Select the lines below containing the word "computer".

+++ RECORDS FOR THE TASK

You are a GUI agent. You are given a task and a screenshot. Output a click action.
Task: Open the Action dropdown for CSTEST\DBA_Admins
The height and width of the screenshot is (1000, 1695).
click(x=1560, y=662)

++++++
+++ RECORDS FOR THE TASK

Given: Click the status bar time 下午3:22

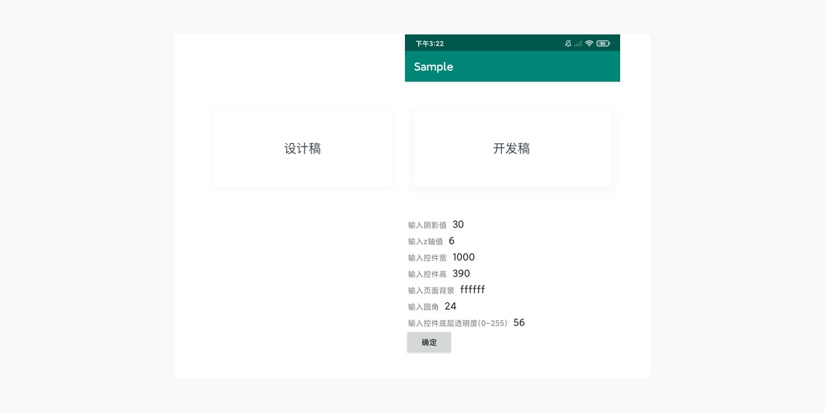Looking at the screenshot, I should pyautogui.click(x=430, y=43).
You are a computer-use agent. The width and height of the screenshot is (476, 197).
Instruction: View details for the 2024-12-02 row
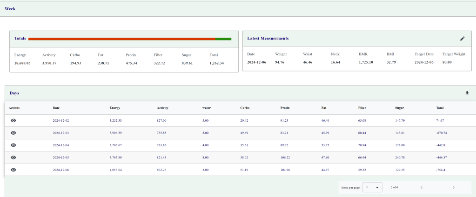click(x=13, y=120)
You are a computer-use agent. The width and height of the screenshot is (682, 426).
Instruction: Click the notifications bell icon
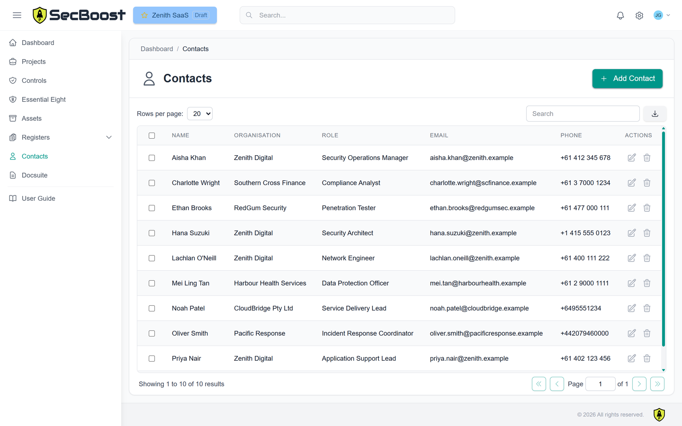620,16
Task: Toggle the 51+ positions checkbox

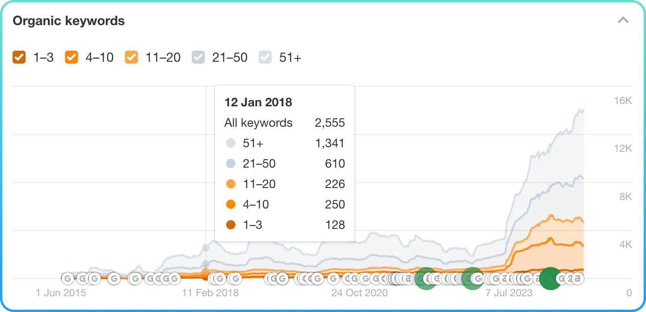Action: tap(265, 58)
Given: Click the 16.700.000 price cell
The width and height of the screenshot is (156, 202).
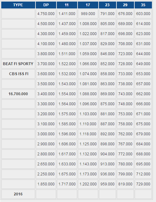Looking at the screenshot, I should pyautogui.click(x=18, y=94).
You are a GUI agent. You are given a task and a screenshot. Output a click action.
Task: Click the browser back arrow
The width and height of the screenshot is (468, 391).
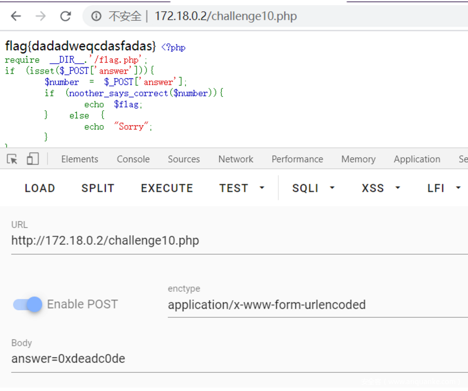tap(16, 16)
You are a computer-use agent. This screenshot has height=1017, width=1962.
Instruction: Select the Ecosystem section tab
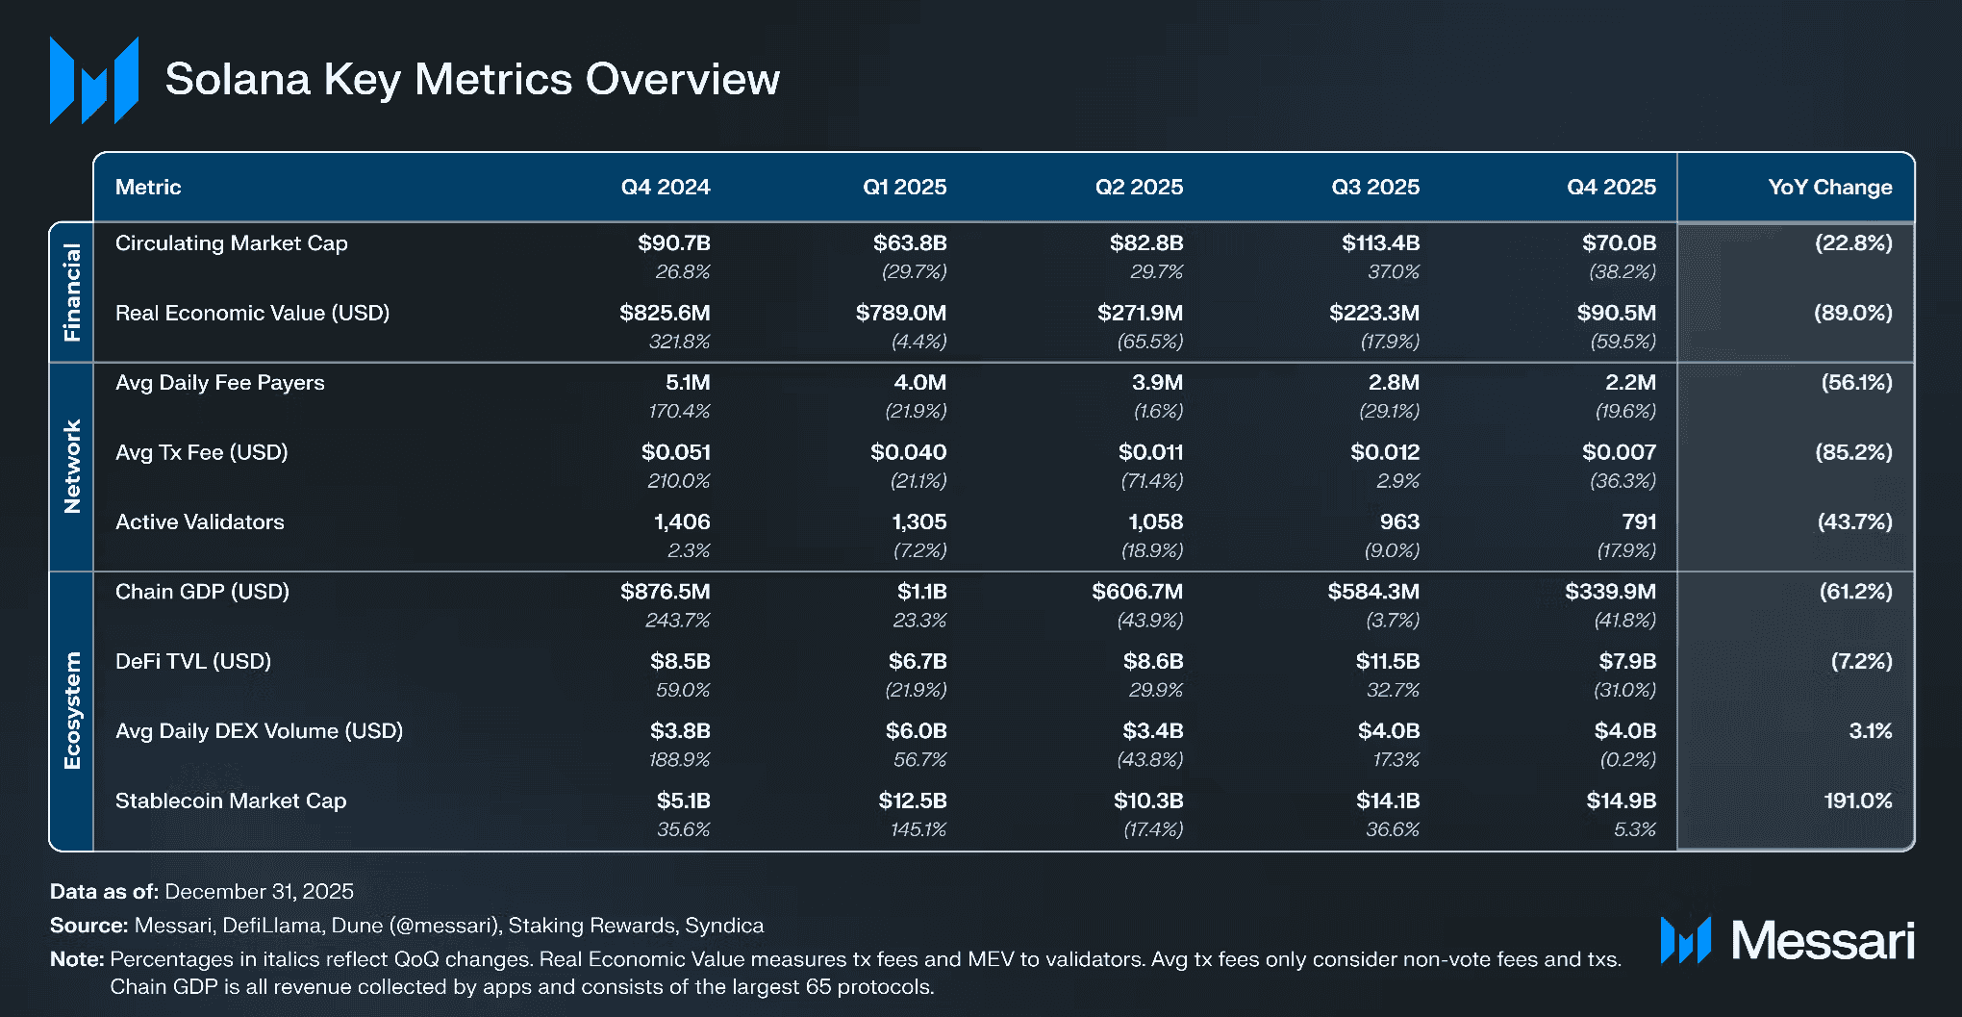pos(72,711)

++++++

EXERCISE RESPONSE »
You are a computer-use agent. The width and height of the screenshot is (476, 197).
You are a computer-use agent. The width and height of the screenshot is (682, 426).
You are a computer-use agent. This screenshot has height=1017, width=1962.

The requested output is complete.